What you are asked to do>
Could you copy every line from the material below in which "target" appears?
Provided information: Begin
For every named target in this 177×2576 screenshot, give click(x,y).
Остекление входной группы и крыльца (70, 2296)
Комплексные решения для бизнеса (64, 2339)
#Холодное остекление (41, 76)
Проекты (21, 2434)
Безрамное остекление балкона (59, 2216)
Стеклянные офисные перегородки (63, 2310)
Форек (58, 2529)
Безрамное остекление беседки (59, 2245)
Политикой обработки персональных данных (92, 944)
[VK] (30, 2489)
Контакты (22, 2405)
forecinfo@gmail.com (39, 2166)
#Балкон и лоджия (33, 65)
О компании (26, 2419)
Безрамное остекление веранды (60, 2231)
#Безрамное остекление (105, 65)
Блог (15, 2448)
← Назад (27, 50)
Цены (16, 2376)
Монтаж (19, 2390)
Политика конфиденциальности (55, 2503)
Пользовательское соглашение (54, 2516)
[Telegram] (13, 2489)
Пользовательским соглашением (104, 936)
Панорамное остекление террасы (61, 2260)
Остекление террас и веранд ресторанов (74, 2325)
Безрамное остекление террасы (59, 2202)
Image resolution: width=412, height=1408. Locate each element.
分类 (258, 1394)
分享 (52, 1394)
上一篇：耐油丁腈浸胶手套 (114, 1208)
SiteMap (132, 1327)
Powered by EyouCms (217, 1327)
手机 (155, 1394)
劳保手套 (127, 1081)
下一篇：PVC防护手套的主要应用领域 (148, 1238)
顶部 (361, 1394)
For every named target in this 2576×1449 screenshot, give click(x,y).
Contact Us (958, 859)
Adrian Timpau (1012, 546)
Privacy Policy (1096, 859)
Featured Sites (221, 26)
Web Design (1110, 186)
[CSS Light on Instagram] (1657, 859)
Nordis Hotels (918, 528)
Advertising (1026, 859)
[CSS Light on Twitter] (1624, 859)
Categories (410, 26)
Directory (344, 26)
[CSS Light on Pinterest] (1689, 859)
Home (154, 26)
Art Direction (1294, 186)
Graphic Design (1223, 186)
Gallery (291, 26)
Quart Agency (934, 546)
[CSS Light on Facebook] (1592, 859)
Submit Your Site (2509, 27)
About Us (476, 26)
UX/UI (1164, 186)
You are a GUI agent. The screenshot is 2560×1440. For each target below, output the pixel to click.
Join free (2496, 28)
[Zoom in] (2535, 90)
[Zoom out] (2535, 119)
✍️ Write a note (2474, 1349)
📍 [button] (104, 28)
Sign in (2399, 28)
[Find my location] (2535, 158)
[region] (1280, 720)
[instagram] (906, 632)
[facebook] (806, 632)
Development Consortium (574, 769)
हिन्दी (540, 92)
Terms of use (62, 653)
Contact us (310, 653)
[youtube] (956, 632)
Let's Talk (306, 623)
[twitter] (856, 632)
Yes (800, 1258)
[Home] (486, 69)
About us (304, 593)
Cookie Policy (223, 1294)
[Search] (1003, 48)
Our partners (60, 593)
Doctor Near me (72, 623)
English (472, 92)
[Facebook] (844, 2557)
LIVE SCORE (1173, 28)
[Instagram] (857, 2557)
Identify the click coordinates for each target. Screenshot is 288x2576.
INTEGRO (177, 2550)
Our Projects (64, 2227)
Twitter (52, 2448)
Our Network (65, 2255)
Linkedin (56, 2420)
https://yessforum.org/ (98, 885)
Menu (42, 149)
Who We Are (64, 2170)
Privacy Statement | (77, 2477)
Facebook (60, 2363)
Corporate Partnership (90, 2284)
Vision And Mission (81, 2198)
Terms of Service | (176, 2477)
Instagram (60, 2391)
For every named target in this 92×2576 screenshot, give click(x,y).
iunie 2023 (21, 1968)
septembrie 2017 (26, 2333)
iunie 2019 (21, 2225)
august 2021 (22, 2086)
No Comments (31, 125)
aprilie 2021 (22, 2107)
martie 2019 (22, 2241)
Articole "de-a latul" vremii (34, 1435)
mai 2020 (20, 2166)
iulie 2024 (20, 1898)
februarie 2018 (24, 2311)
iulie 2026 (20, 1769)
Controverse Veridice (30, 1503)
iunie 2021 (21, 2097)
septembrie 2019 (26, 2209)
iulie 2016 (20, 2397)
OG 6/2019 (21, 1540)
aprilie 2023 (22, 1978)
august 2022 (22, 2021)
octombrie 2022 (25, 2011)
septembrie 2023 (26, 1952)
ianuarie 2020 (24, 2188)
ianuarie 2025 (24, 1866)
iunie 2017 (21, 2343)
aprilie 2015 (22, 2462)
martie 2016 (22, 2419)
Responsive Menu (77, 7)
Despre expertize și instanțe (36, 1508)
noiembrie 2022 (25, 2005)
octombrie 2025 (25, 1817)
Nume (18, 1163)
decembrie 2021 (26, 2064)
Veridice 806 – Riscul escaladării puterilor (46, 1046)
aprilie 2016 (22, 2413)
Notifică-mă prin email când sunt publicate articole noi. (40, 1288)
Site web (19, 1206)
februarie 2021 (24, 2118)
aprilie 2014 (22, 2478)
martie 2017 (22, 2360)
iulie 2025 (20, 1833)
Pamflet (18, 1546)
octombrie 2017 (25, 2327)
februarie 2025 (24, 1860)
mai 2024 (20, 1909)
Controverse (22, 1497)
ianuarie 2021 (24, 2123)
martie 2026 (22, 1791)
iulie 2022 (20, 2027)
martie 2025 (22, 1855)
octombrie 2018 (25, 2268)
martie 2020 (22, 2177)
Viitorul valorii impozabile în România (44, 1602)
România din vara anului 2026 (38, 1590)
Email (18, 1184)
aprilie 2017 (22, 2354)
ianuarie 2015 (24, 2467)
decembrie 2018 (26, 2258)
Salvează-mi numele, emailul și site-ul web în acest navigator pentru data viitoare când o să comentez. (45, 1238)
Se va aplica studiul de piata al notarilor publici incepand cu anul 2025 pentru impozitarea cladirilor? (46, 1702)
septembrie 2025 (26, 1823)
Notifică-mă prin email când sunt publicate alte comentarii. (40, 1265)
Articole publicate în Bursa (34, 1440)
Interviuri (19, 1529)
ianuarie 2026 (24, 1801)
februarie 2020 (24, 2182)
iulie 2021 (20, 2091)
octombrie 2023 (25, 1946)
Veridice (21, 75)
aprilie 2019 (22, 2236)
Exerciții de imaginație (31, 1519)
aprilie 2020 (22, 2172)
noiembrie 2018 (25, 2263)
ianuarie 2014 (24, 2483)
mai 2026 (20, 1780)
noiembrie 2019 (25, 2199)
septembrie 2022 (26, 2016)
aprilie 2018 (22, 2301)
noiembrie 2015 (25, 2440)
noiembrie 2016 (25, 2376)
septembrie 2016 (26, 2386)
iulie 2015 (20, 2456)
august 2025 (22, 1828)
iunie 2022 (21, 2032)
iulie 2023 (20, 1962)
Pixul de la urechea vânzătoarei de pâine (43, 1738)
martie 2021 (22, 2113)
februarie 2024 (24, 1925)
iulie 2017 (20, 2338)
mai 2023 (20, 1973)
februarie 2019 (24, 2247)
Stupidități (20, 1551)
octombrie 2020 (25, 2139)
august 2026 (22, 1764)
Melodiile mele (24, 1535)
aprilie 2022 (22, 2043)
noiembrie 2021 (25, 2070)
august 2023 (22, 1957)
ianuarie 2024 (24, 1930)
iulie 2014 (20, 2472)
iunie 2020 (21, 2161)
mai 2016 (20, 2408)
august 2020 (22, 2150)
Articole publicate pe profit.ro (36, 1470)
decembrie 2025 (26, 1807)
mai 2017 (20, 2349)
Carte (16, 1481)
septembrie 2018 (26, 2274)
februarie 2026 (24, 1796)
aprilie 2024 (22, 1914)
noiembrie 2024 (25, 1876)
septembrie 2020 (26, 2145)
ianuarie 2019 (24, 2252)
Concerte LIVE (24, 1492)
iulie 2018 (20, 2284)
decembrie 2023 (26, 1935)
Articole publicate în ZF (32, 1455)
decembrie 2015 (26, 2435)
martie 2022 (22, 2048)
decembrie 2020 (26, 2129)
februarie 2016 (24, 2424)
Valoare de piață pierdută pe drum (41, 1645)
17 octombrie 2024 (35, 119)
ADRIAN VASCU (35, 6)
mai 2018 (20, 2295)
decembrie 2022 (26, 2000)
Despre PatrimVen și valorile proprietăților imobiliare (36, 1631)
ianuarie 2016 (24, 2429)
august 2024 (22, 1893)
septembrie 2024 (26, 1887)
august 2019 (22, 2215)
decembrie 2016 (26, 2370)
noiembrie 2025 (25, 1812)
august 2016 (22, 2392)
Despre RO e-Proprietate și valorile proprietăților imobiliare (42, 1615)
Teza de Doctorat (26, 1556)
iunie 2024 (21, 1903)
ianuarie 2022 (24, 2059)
Provided information: End
Written response>
For every named target in this 177×2576 screenshot, give click(x,y).
For every named target in this 2576×1449 screenshot, give click(x,y).
You are a GUI agent. The screenshot is 2560×1440. For each target below, output the pixel to click.
Identify the click coordinates for each target. Screenshot is 288x2576.
For every named target in this 92×2576 screenshot, give click(x,y).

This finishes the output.